3. Compare the levels of second messengers present in plaque samples from periodontitis patients and healthy controls.
Plaque samples will be obtained from the biobank and/or patients and CDNs will be extracted and analysed as in part 1.

 

Funding Notes

We will consider applications from prospective students with:
- a good biomedical, microbiology, biology or similar degree (minimum of a 2:1)
- a source of funding to cover tuition fees and bench fees.

For more information regarding the project, please contact Dr S. Kuehne (S.A.Kuehne@bham.ac.uk).

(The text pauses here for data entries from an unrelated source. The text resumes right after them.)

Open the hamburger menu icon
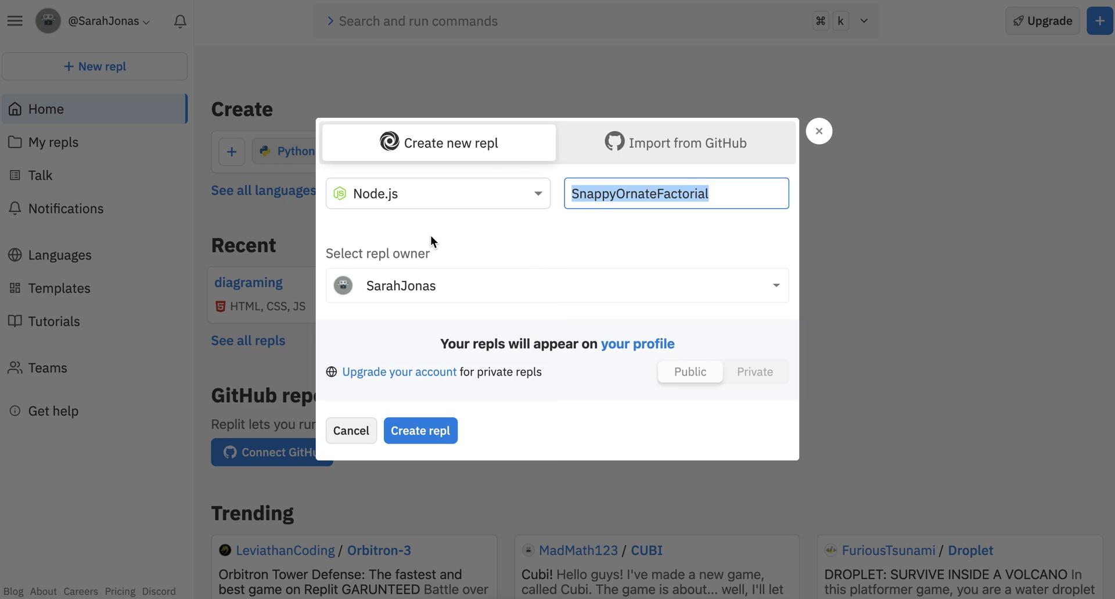1115x599 pixels. click(x=15, y=21)
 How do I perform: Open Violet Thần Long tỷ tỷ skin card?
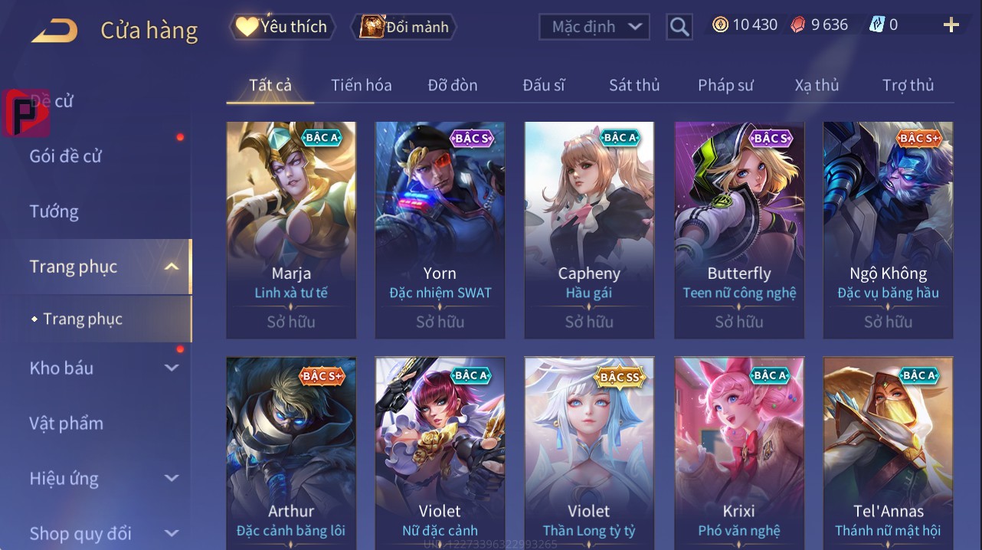(589, 452)
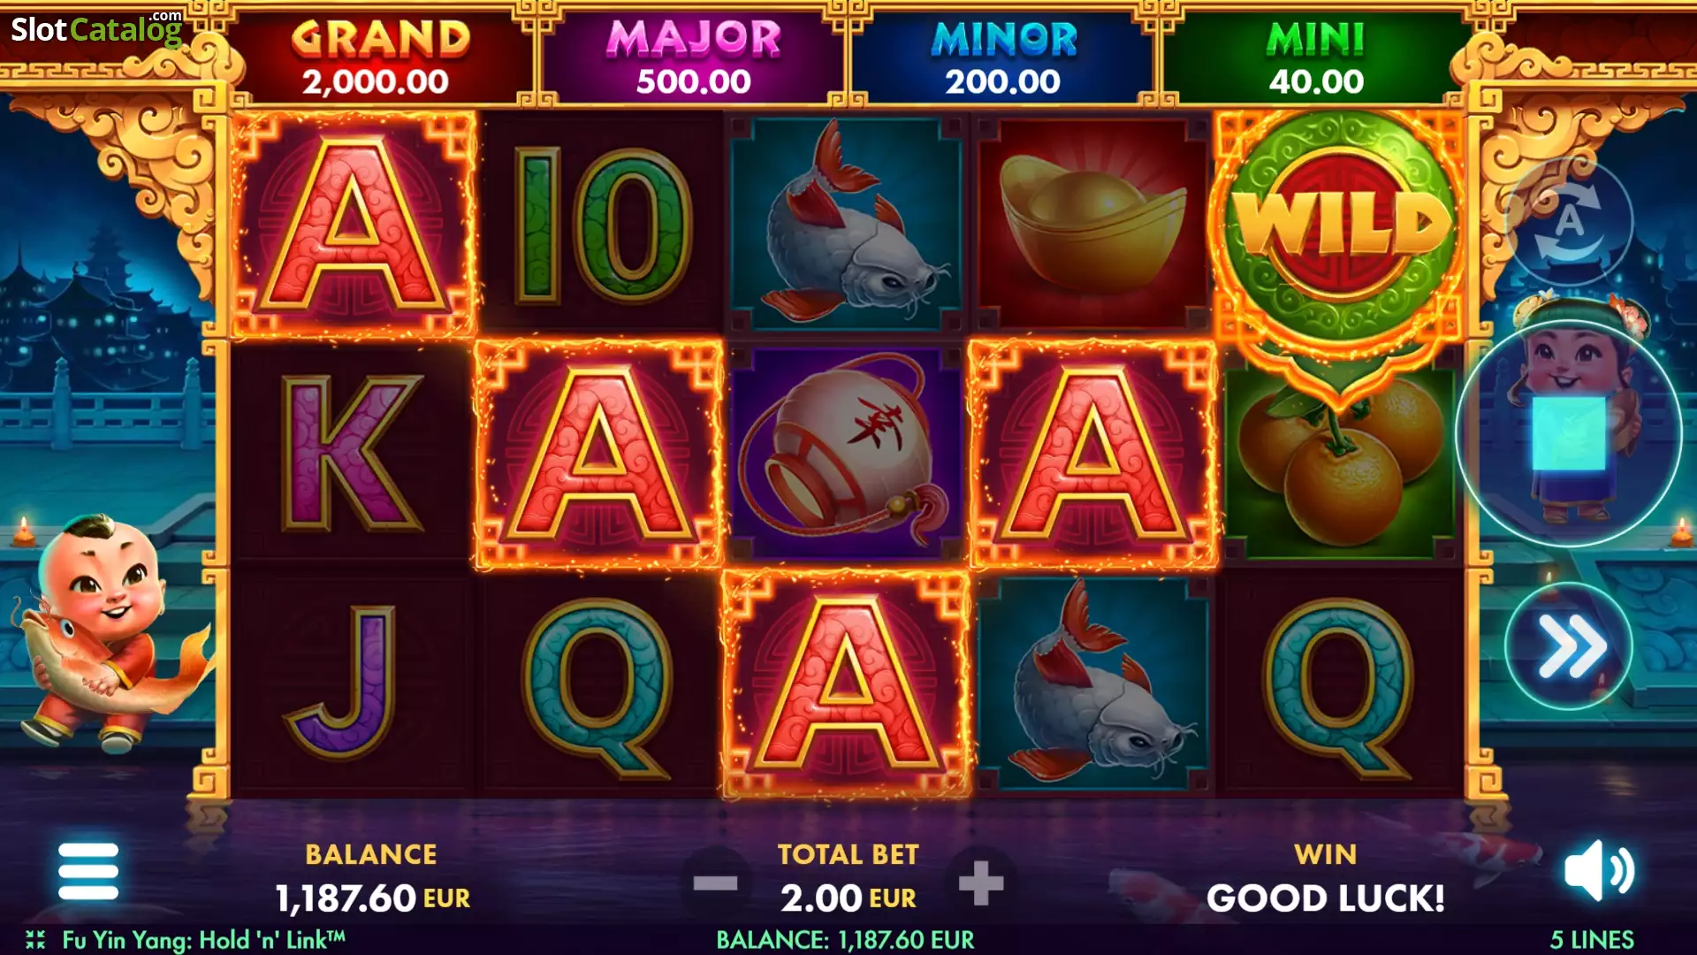
Task: Open the hamburger menu
Action: click(88, 871)
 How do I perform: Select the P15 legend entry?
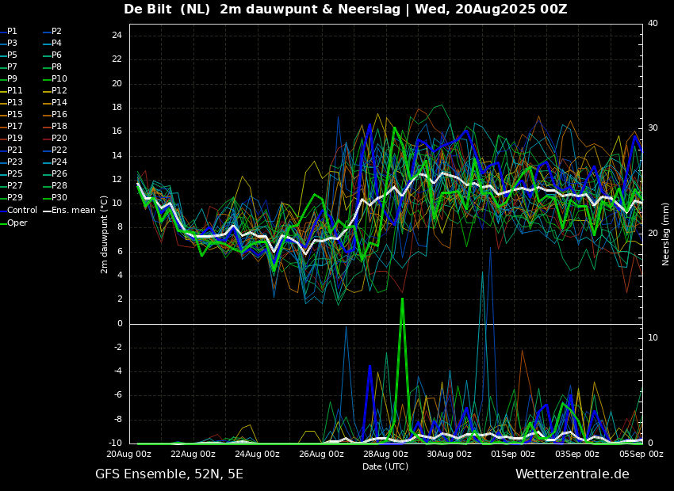(x=15, y=115)
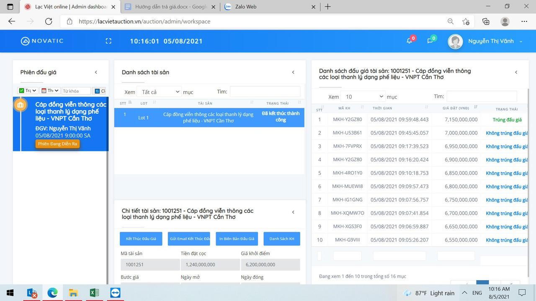Viewport: 536px width, 301px height.
Task: Click the Từ khóa keyword search field
Action: [76, 91]
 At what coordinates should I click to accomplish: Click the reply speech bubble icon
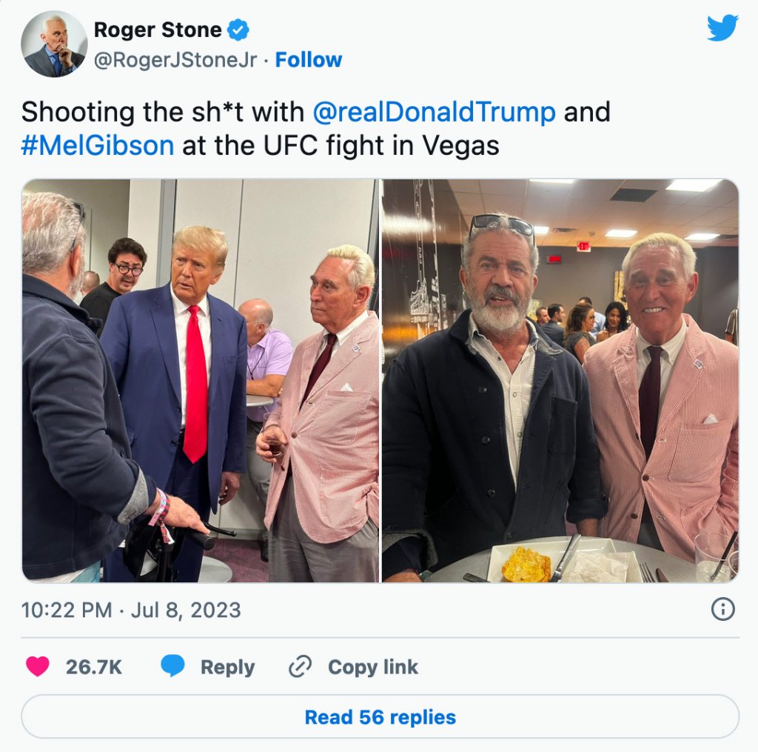pyautogui.click(x=172, y=666)
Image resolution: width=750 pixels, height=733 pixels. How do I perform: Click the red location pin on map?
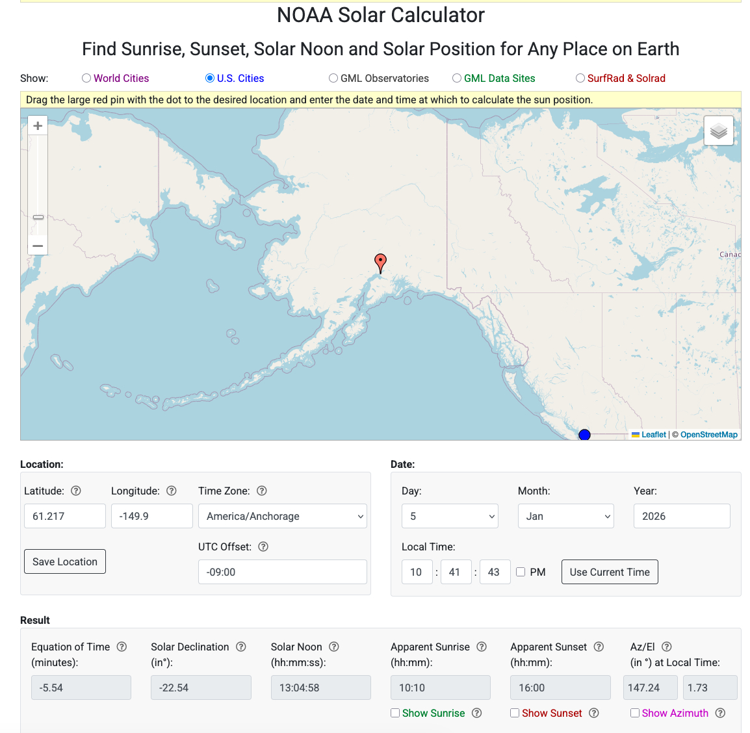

For more information about the eligibility, programme, or the application process please contact Viktorija Ziabliceva (v.ziabliceva@bham.ac.uk).


References

1. Adult Dental Health Survey 2009. The Health and Social Care Information Centre, UK. 2011
2. Identification of a Diguanylate Cyclase and Its Role in Porphyromonas gingivalis Virulence. Chaudhuri S, Pratap S, Paromov V, Li Z, Mantri CK, Xie H. Infect Immun. 2014 Jul;82(7):2728-35.
3. Inactivation of Cyclic Di-GMP Binding Protein TDE0214 Affects the Motility, Biofilm Formation, and Virulence of Treponema denticola. Bian J, Liu X, Cheng YQ, Li C. J Bacteriol. 2013 Sep;195(17):3897-905.
4. Cross-talk between Two Nucleotide-signaling Pathways in Staphylococcus aureus. Corrigan RM, Bowman L, Willis AR, Kaever V, Gründling A. J Biol Chem. 2015 Feb 27;290(9):5826-39.
5. A bacterial cyclic dinucleotide activates the cytosolic surveillance pathway and mediates innate resistance to tuberculosis. Dey B, Dey RJ, Cheung LS, Pokkali S, Guo H, Lee JH, Bishai WR. Nat Med. 2015 Apr;21(4):401-6.
6. Group B Streptococcus Degrades Cyclic-di-AMP to Modulate STING-Dependent Type I Interferon Production. Andrade WA, Firon A, Schmidt T, Hornung V, Fitzgerald KA, Kurt-Jones EA, Trieu-Cuot P, Golenbock DT, Kaminski PA. Cell Host Microbe. 2016 Jul 13;20(1):49-59.
7. Development of an in vitro periodontal biofilm model for assessing antimicrobial and host modulatory effects of bioactive molecules. Millhouse E, Jose A, Sherry L, Lappin DF, Patel N, Middleton AM, Pratten J, Culshaw S, Ramage G. BMC Oral Health. 2014 Jun 28;14:80.